Affaire civile (Be’er Sheva) 7137-09-18 Netanel Attias contre Alon Goren - part 24

novembre 16, 2025
Impression

En effet, « l'article 12 exige que la partie en possession de la connaissance supprime les erreurs dans lesquelles l'autre partie est impliquée » (Civil Appeal 578/88 Tefahot Mortgage Bank of Israel dans Tax Appeal c.  Netzer, IsrSC 34(3) 828, 835 (1989)).  Il a longtemps été jugé que « Une violation de l'obligation d'agir de manière acceptable et de bonne foi peut prendre la forme d'une omission ou d'une non-divulgation des faits, alors qu'en fonction des circonstances, il aurait été raisonnable d'attendre de la personne, qui mène les négociations, de les divulguer à l'autre partie.  La divulgation requise par la clause 12 n'est pas nécessairement une divulgation à la suite des questions de l'autre partie, mais il existe des circonstances dans lesquelles il est nécessaire de fournir des détails proactifs sur les informations, ce qui est essentiel pour ceux qui négocient avant de conclure un contrat.  [...] L'étiquette correcte n'est pas seulement le silence et l'abstinence de mensonge...  Au contraire, ce sont la même honnêteté et justice, qui, dans les circonstances données, exigent qu'une action soit prise dans un lieu où « les méchants voudraient rester silencieux ».  [...] Il existe des circonstances dans lesquelles les parties sont tenues d'entreprendre une action active de découverte ...  et surtout lorsqu'il est clair pour le propriétaire des informations entre les négociateurs qu'il existe un véritable écart entre l'intention de l'autre partie et ce qui est réellement réalisable selon la situation juridique et factuelle » (Audience supplémentaire 7/81 Fender, Open and Building Investment Company dans Tax Appeal c.  Castro, IsrSC 37(4) 673, 697-698 (1983).

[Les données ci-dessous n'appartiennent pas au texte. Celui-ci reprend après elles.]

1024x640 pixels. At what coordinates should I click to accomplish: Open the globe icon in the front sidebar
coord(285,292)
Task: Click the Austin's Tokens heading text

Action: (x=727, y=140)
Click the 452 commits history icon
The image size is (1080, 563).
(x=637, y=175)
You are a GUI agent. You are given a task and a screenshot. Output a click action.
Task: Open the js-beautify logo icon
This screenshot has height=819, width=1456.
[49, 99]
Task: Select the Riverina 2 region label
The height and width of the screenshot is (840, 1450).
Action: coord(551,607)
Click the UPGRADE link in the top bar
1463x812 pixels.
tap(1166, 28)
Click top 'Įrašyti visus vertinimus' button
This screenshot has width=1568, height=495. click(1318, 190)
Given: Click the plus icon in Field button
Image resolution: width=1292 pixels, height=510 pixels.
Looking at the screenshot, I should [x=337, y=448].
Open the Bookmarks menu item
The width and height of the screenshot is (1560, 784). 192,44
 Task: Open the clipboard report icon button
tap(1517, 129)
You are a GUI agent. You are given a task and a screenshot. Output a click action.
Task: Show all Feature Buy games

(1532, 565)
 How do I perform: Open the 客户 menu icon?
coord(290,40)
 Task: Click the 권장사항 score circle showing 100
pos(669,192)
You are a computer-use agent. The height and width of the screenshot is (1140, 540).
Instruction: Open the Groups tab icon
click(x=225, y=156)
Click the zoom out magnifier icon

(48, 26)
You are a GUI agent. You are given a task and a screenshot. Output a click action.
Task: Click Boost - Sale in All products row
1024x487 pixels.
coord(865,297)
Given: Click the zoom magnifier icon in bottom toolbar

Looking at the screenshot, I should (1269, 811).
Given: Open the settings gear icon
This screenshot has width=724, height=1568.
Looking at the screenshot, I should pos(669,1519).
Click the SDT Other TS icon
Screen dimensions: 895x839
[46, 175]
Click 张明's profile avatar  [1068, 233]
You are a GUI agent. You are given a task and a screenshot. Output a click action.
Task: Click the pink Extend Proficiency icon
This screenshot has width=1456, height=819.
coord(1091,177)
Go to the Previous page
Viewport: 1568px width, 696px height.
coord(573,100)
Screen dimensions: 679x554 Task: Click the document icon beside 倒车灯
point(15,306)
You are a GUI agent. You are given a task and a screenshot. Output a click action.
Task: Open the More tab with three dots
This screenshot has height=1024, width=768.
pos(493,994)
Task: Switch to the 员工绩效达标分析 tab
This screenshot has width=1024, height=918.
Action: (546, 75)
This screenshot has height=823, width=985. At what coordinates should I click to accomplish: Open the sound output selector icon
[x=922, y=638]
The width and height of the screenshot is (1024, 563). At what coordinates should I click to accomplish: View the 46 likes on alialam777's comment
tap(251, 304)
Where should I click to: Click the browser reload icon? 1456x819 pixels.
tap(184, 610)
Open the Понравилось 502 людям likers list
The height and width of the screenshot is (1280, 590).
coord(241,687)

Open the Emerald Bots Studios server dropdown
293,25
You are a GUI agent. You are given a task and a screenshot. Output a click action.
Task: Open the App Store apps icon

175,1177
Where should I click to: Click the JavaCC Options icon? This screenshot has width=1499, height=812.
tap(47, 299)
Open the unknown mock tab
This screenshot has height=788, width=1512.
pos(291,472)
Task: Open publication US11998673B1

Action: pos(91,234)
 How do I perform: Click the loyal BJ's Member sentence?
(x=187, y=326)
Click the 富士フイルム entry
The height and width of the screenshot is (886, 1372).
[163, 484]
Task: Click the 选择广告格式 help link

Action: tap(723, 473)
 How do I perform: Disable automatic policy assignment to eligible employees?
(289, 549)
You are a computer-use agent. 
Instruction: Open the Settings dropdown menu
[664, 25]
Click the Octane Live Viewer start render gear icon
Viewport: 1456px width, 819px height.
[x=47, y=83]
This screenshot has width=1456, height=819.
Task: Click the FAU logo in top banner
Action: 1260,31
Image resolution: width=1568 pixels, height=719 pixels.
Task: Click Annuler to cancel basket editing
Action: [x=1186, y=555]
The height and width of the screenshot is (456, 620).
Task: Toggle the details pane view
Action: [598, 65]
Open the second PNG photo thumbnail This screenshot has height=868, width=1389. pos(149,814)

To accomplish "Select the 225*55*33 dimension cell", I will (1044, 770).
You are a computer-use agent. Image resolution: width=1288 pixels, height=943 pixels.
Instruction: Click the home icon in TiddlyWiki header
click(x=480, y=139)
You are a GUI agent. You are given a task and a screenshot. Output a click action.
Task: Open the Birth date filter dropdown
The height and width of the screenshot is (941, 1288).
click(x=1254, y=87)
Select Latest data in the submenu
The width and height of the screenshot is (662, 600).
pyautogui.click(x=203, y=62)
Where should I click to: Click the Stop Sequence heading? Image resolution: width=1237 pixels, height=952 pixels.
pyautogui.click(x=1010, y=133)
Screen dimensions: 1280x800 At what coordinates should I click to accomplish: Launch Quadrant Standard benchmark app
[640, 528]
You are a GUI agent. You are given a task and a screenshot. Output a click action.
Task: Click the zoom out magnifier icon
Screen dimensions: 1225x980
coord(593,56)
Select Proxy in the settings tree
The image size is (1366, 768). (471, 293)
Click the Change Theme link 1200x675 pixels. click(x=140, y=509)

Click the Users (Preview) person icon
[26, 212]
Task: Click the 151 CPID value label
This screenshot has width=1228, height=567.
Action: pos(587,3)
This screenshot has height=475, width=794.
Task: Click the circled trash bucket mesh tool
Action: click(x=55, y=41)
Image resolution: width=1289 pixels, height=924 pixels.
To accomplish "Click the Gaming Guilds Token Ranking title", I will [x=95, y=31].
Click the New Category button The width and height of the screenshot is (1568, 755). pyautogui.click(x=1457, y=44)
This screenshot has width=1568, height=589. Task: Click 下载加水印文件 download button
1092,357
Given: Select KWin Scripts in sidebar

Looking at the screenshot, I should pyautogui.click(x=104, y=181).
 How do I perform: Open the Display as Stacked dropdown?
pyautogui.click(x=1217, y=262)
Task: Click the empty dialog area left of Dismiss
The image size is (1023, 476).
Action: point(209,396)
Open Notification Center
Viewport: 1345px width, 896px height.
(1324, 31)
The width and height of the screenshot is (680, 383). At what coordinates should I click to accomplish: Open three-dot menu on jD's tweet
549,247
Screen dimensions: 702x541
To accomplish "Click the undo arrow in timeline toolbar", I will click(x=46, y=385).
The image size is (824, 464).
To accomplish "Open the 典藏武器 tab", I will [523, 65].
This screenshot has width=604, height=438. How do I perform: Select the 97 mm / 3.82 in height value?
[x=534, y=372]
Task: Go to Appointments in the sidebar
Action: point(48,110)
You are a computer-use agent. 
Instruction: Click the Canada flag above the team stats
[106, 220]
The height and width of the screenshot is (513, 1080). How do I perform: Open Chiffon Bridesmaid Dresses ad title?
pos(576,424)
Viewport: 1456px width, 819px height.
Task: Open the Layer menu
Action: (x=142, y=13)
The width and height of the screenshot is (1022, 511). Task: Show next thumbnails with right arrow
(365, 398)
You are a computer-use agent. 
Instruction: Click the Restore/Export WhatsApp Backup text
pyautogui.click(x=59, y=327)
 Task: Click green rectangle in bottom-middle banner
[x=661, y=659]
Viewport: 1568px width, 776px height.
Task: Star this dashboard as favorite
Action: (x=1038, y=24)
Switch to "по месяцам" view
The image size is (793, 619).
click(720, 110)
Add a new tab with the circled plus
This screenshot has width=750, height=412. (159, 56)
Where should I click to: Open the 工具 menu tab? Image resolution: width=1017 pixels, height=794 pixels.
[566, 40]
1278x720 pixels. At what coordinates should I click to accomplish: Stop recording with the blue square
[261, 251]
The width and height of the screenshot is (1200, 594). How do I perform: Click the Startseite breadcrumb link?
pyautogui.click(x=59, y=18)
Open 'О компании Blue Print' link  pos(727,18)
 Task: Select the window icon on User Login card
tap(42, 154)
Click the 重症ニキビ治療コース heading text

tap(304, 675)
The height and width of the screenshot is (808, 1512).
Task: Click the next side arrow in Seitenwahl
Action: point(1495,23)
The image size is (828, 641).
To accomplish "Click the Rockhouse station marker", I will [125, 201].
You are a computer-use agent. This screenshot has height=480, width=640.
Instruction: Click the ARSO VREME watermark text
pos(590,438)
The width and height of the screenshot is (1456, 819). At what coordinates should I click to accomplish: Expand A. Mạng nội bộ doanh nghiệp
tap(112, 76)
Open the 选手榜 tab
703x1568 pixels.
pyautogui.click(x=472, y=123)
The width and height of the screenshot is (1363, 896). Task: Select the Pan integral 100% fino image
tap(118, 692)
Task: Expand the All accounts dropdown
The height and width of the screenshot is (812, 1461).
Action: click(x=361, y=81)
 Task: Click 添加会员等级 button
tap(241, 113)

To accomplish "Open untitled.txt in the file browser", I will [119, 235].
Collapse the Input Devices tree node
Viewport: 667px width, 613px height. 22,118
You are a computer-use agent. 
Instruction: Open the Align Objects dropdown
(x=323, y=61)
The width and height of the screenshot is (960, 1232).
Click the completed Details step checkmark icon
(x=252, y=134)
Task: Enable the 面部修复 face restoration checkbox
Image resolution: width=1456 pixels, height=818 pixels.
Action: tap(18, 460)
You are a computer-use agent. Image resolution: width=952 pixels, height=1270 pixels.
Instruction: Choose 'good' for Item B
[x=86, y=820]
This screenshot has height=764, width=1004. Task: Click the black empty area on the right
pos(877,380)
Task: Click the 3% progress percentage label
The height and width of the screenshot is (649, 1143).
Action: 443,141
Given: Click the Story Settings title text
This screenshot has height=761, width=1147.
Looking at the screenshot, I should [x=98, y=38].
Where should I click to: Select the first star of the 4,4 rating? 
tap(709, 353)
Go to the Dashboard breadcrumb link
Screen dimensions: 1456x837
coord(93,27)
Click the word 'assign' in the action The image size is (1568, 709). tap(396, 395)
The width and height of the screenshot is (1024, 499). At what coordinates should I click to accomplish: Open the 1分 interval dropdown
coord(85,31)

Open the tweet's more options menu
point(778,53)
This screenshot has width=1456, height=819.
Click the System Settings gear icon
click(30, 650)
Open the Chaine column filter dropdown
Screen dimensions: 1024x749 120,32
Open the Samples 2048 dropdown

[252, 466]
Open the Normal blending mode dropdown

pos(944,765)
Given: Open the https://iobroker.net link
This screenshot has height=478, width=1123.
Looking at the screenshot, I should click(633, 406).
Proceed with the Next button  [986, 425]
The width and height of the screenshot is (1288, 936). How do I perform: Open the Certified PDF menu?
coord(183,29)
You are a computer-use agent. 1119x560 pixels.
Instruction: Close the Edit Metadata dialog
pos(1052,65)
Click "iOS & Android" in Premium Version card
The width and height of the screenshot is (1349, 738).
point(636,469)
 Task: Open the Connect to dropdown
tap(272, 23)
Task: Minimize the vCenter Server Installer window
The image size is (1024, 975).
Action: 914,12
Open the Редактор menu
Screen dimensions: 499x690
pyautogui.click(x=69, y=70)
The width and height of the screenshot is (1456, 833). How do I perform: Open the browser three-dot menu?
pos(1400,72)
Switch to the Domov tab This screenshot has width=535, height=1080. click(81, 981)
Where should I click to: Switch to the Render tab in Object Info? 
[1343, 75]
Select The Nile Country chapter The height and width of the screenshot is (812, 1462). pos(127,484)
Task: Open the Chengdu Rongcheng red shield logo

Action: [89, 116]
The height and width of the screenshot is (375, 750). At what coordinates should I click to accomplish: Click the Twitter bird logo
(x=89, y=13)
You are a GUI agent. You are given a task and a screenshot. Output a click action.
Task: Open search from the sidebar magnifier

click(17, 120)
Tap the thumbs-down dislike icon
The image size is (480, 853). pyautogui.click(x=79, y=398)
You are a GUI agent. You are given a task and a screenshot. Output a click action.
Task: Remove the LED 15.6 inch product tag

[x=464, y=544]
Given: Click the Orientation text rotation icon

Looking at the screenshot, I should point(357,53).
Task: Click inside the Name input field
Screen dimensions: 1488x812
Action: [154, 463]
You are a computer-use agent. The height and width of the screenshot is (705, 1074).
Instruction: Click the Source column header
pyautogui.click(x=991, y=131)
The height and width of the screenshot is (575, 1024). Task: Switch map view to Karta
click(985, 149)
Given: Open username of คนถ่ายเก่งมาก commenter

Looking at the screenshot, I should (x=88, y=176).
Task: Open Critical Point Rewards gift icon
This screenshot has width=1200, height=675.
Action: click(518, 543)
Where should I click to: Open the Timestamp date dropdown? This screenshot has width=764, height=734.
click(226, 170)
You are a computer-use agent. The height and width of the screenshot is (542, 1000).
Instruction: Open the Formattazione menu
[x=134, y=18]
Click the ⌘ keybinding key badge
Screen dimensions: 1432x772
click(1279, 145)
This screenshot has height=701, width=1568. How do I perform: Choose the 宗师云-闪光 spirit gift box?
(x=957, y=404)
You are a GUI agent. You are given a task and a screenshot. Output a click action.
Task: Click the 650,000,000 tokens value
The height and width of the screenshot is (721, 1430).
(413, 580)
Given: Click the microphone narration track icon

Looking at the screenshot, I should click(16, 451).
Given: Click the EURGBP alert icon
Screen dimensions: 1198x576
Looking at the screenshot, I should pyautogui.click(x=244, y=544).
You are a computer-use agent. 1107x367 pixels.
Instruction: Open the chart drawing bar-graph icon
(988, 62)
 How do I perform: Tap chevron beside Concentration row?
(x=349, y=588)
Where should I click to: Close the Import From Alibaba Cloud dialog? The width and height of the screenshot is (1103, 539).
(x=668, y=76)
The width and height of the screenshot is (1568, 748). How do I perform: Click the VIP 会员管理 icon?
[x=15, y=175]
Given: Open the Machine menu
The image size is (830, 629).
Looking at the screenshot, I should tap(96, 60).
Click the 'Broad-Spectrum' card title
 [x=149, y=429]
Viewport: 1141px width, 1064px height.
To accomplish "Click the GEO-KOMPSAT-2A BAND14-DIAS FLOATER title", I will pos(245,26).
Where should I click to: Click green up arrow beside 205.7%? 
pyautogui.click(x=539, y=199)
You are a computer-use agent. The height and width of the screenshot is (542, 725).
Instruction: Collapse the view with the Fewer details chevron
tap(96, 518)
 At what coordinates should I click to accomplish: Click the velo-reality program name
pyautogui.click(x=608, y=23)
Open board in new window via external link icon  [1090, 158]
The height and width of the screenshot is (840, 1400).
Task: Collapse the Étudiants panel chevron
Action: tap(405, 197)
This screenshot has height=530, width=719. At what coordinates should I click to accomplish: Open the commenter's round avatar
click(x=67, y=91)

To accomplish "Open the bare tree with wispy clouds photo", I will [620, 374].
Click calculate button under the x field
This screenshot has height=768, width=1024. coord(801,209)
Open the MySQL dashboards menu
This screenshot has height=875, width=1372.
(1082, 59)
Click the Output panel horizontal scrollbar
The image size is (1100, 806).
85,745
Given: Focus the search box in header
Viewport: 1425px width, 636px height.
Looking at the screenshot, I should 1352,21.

L'application de ces critères à notre dossier nécessitera donc, entre autres, la question de savoir s'il existait des lacunes d'information ou de pouvoir entre les défendeurs et les différents demandeurs avant la signature des contrats, et dans ce processus si les défendeurs avaient des connaissances et un accès à des données dépassant celles des plaignants.  Il examinera également si les défendeurs, ou certains d'entre eux, ont manqué à leur devoir d'agir de bonne foi, que ce soit en faisant des représentations partielles qui ne correspondent pas à la réalité ou en ne divulguant pas les faits, alors qu'en fonction des circonstances il était nécessaire de s'attendre à ce qu'elles soient divulguées aux demandeurs.